9 Nail Changes That Can Signal Medical Conditions
1. Spoon-shaped nails (koilonychia): Nails curve upward at the edges, forming a concave spoon shape. One of the most specific physical signs of iron deficiency — a study in the Journal of the American Academy of Dermatology found that koilonychia had a 60 percent positive predictive value for iron deficiency. If your nails are spooning, get your ferritin checked.
2. Pale or white nail beds: Healthy nail beds are pink (blood vessels visible through transparent nail). Pallor indicates anemia (any cause), liver disease (Terry's nails — white with dark band at tip), or kidney disease (half-and-half nails — lower half white, upper half brown). A BMJ study found nail bed pallor had 65 percent sensitivity for anemia.
3. Yellow nails: Most commonly fungal infection (onychomycosis) — nails become yellow, thickened, brittle, and may separate from the nail bed. Affects roughly 10 percent of adults. Less commonly: yellow nail syndrome (rare — yellow nails, lymphedema, respiratory problems). Nail polish and smoking can also stain nails yellow.
4. Horizontal grooves (Beau's lines): Deep horizontal ridges across the nail indicate temporary growth interruption — severe illness, high fever, surgery, chemotherapy, or extreme stress caused the nail matrix to briefly stop producing nail. By measuring distance from cuticle, you can estimate when the disruption occurred (nails grow ~3mm/month). Multiple Beau's lines across all nails suggest a systemic event.
5. Pitting: Small, regular dents across the nail surface. Characteristic of psoriasis (affects up to 50 percent of psoriasis patients and can precede skin symptoms by months or years). Also seen in eczema and alopecia areata.
6. Dark lines under the nail: A single dark longitudinal line can be normal (melanonychia striata — present in up to 77 percent of Black adults). However, a new, widening, or irregular dark line — especially on a single nail — can indicate subungual melanoma. This requires urgent dermatology evaluation. Bob Marley's death from melanoma originating under his toenail illustrates the danger of delayed diagnosis.
7. Clubbing: Fingertips enlarge and nails curve around the fingertips, losing the normal angle at the cuticle. Associated with chronic low blood oxygen — COPD, pulmonary fibrosis, lung cancer, congenital heart disease, inflammatory bowel disease, or liver cirrhosis.

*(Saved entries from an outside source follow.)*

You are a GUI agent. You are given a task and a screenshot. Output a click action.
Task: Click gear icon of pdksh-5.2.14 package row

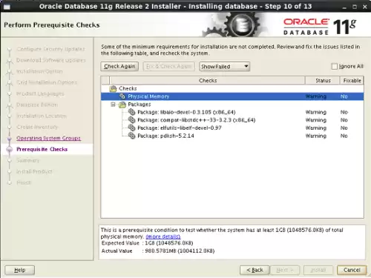point(131,136)
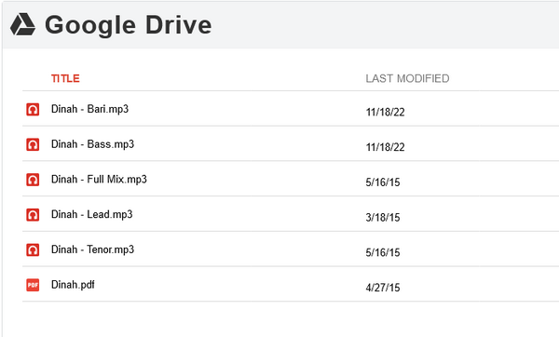Screen dimensions: 559x337
Task: Click the PDF icon beside Dinah.pdf
Action: pyautogui.click(x=33, y=285)
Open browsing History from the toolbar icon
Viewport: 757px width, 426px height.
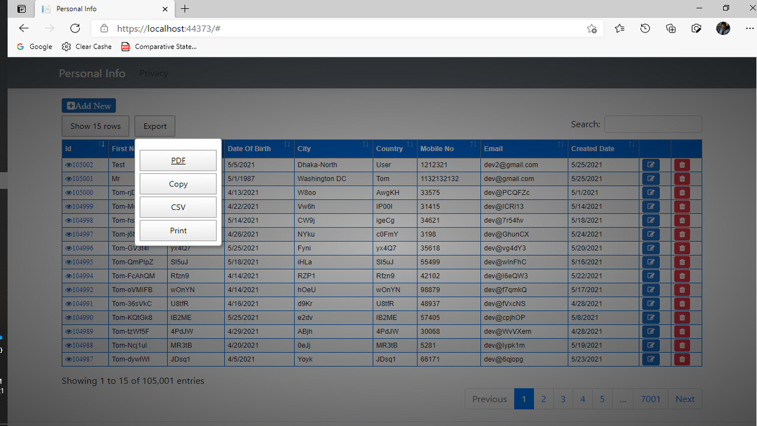coord(645,28)
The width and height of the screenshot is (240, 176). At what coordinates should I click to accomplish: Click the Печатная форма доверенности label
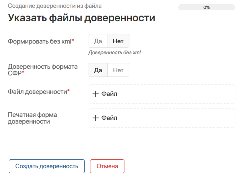pyautogui.click(x=32, y=118)
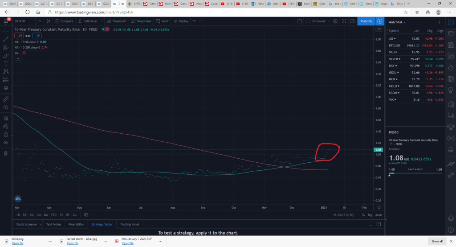The image size is (456, 247).
Task: Create an Alert from the toolbar
Action: coord(163,21)
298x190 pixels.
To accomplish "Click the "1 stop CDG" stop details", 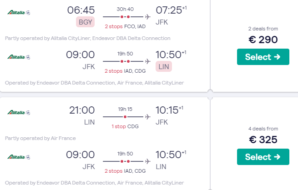I will pyautogui.click(x=125, y=126).
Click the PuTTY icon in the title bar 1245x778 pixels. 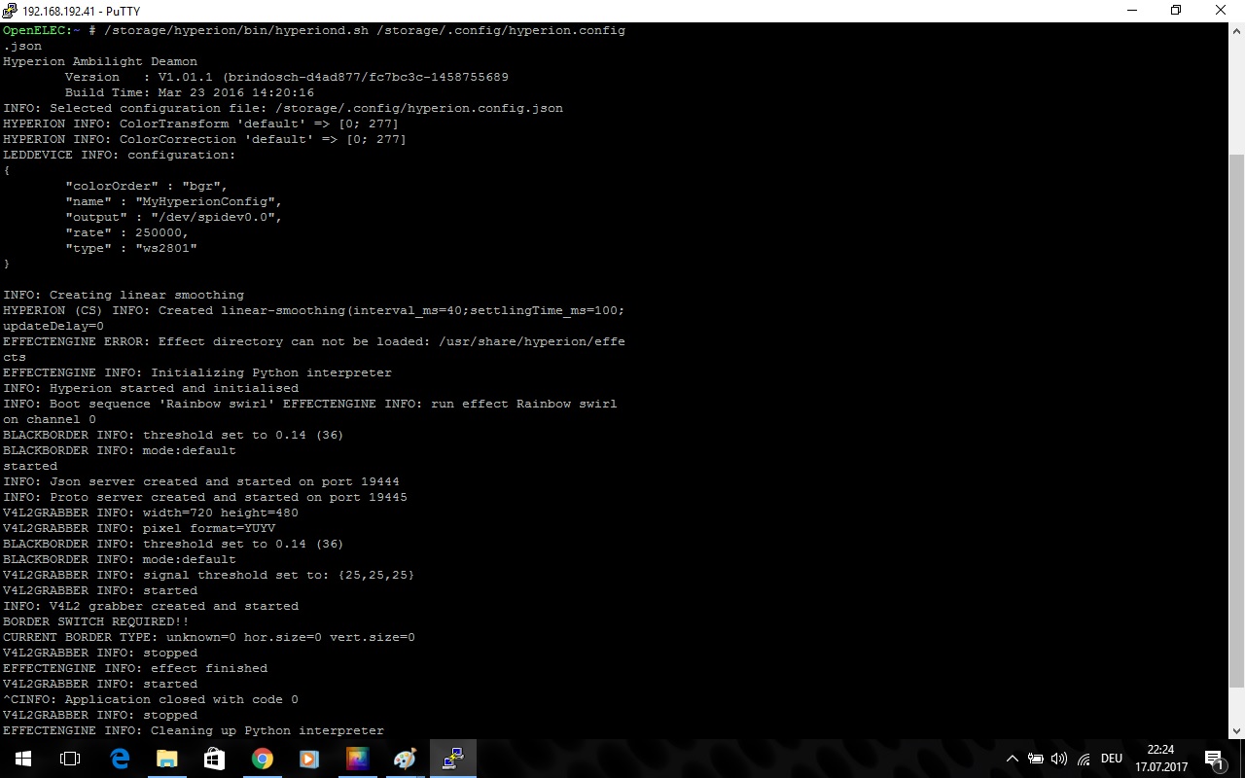click(x=10, y=11)
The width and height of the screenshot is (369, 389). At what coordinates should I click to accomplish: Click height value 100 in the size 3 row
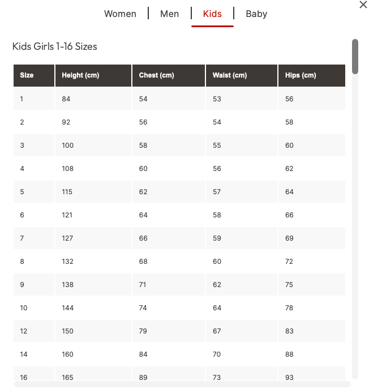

New-onset clubbing should always be investigated with chest imaging.
8. Brittle, splitting nails: The most common nail complaint. Usually environmental — repeated wetting/drying, harsh chemicals, nail polish remover. Medical causes: hypothyroidism, iron deficiency, biotin deficiency. A study found that biotin supplementation (2.5mg daily) improved nail thickness and reduced splitting in 63 percent of patients after 6 months.
9. Nail separation (onycholysis): The nail lifts from the nail bed, starting at the tip. Causes: trauma, fungal infection, psoriasis, hyperthyroidism, and allergic reactions to nail products. If multiple nails are affected without obvious cause, thyroid function should be checked.
When to See a Doctor
See a dermatologist if you notice a new dark line under a single nail (possible melanoma), clubbing of fingertips (possible lung or heart disease), sudden changes in multiple nails (possible systemic illness), nail changes with other symptoms (fatigue, weight changes, shortness of breath), or any progressive, unexplained nail change.
Common myth debunked: White spots on nails do NOT indicate calcium deficiency. They are almost always caused by minor trauma to the nail matrix weeks earlier (leukonychia punctata). They are harmless and grow out. No dietary change is needed.